If your product is shit your company does not deserve to be shielded from the backlash, this is the core of (classic) capitalism after all.
For tech stuff, the best reviews to read are always the 1 or 2 star reviews, since you can see if the people complaining have legit gripes or they’re just idiots who bought the wrong thing for their task.
5 star reviews are mostly worthless, they have a strong likelihood of being fake, or for people who only ever post 5 or 1 star reviews. A product with fewer 5 star than 3 star reviews will likely make me shy away, if for no other reason than the dissenters are drowning out whoever the vendor hired to fake reviews for them. That’s noteworthy.

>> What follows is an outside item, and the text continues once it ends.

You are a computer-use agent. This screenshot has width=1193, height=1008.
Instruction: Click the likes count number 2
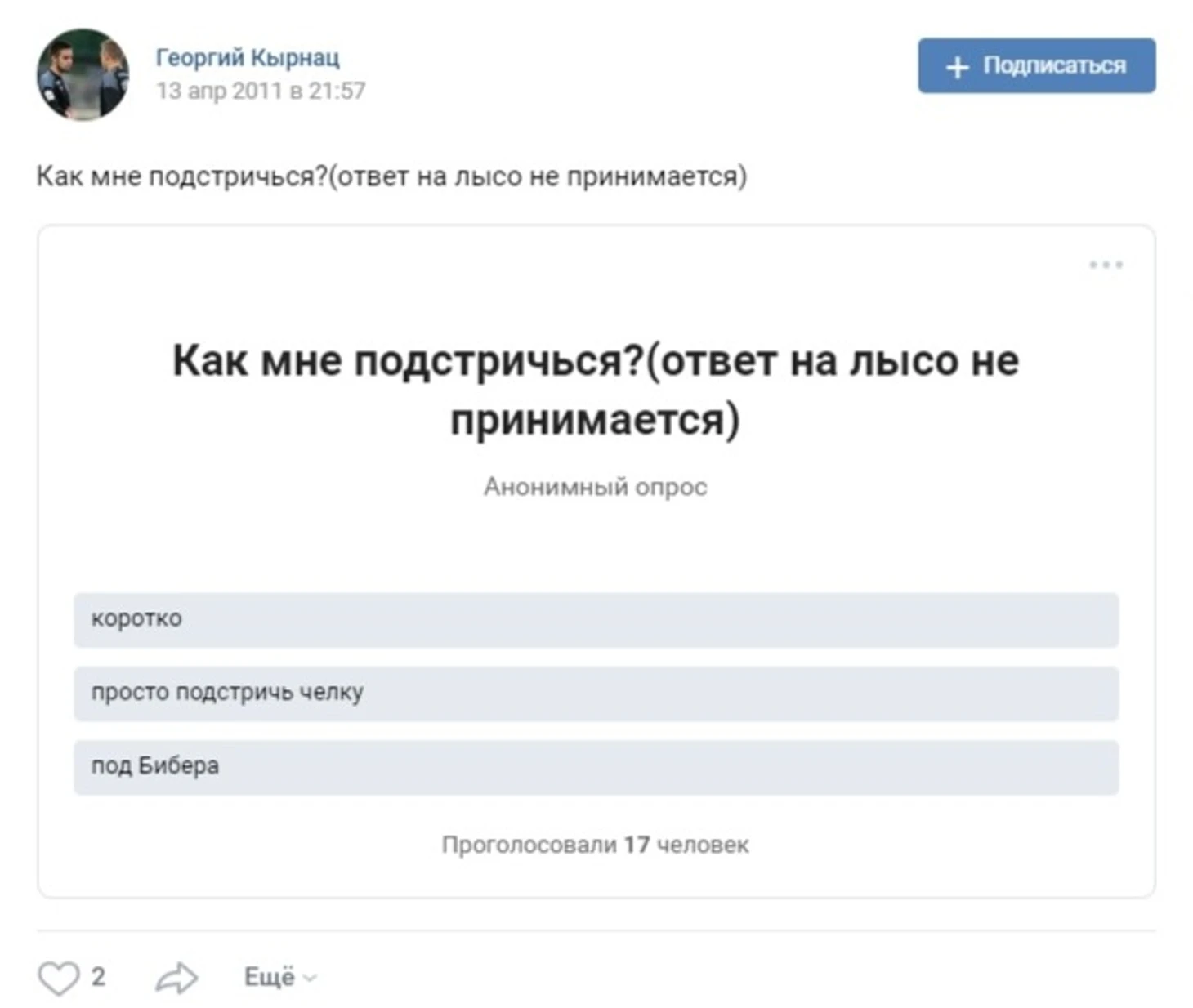98,976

4 star reviews are more worth reading. There is a set of folks who thinks 5 stars should be reserved for extremely good exceeded expectations, and merely “as expected” should not get top marks. These are more likely written by people who bought the product and care about what they’re talking about.

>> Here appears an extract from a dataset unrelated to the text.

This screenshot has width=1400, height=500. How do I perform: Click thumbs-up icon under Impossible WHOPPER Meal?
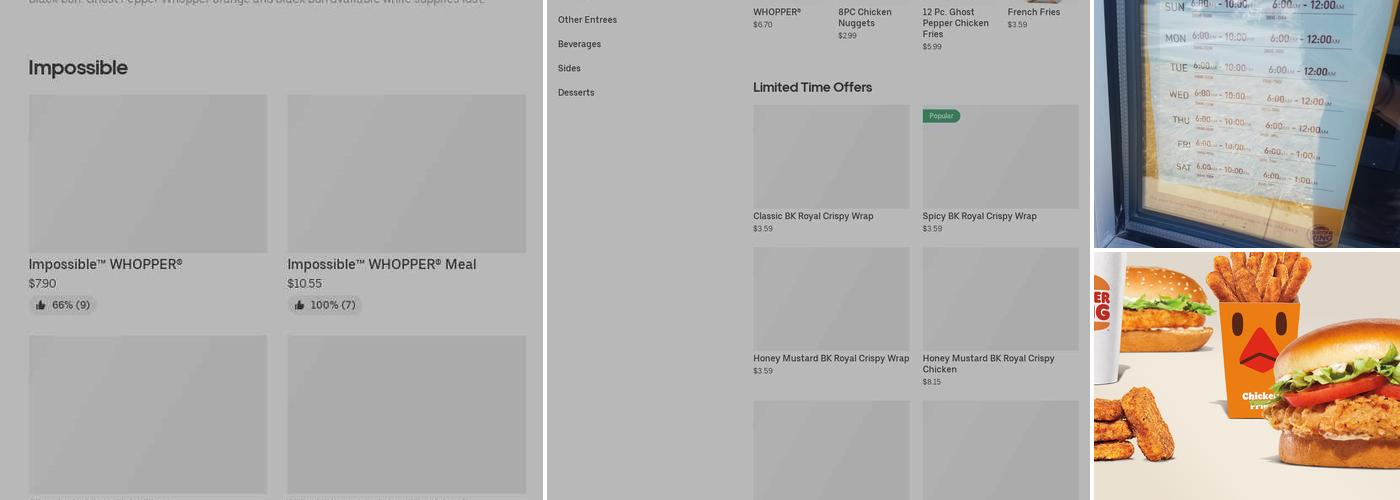point(300,305)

3 star reviews will have actual good consumer information in them. “I was looking for a box to hold my Shark Model no. 24352097ASDF0872RSD vacuum cleaner accessories in, and this box does okay but the wide brush attachment thing doesn’t fit anywhere.” Okay, if I have that model of Shark, I know this might not be the box to buy for my vacuum accessories. It’s not that the box is a bad box, it’s just this isn’t the correct use case. Thanks fellow citizen!
2 star reviews are almost never written because you seldom dissatisfy a customer below the middle of the scale without completely pissing them off.

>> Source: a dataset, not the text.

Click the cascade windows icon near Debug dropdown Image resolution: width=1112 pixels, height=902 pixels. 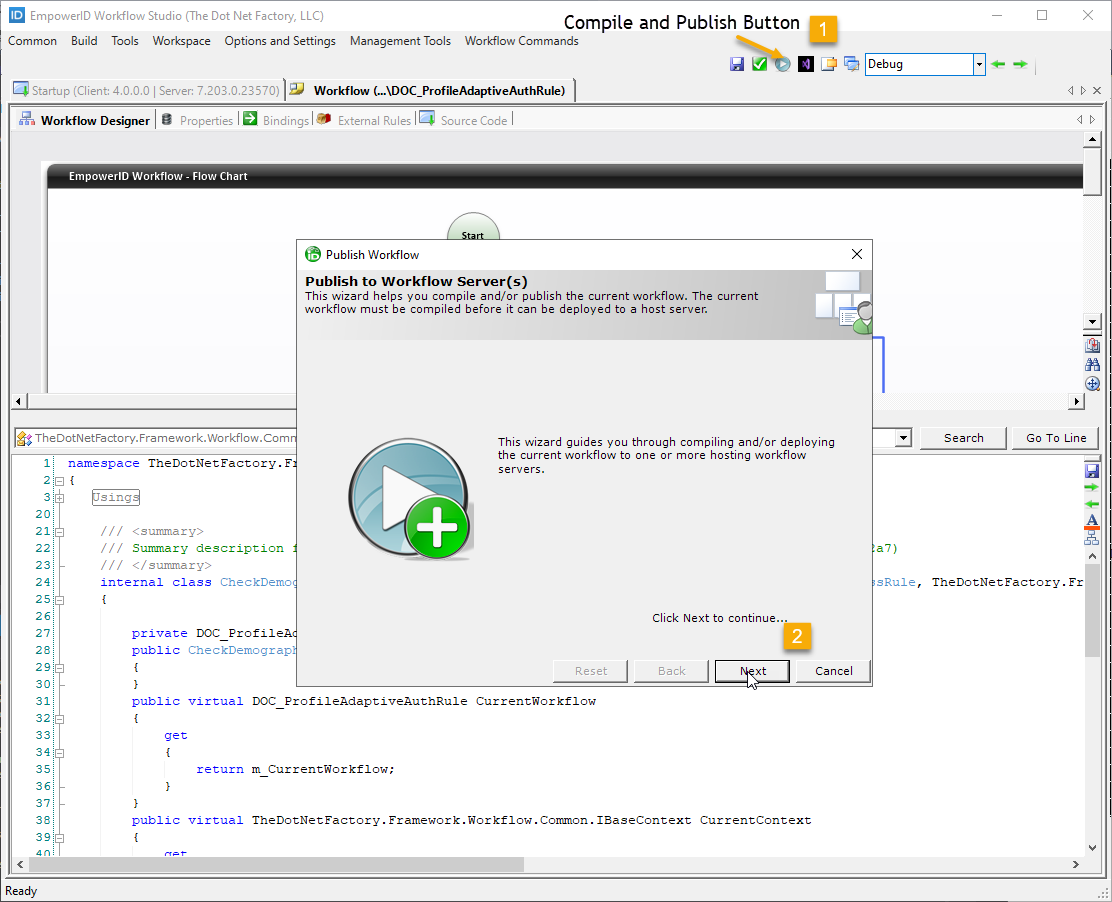click(851, 62)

1 star reviews come in a wondrous variety. Anything from “product never arrived” which you’re warned is wrong to leave in the product review because so many of these platforms are designed to separate the product, seller and delivery service for maximum customer violation, but okay. You’ll get “Product wasn’t as advertised at all, ordered a coffee grinder got a salad shooter” which can sometimes happen when dropshippers misuse the listing sub-options menus. You know how if you order a T-shirt from Amazon you get one listing on which you select size and color from drop down menus? Or Duct tape: 1 pack, 2 pack, 5 pack? I’ve seen sellers who probably don’t speak English as a primary language market completely different products like this, which leads to dumb shit like reviews for several different items mixed together. If I see a lot of 1 star reviews, and many of them are “soldering iron did a terrible job curling my hair” I take that as a good sign, because the seller feels legitimate enough to let those remain up. Illegitimate sellers can’t tolerate low review scores and will try to have them removed or hidden. Or, you see a pattern of “flashlight power button quit working after 3 months” in which case you know to legitimately avoid this flashlight because it legitimately isn’t well made.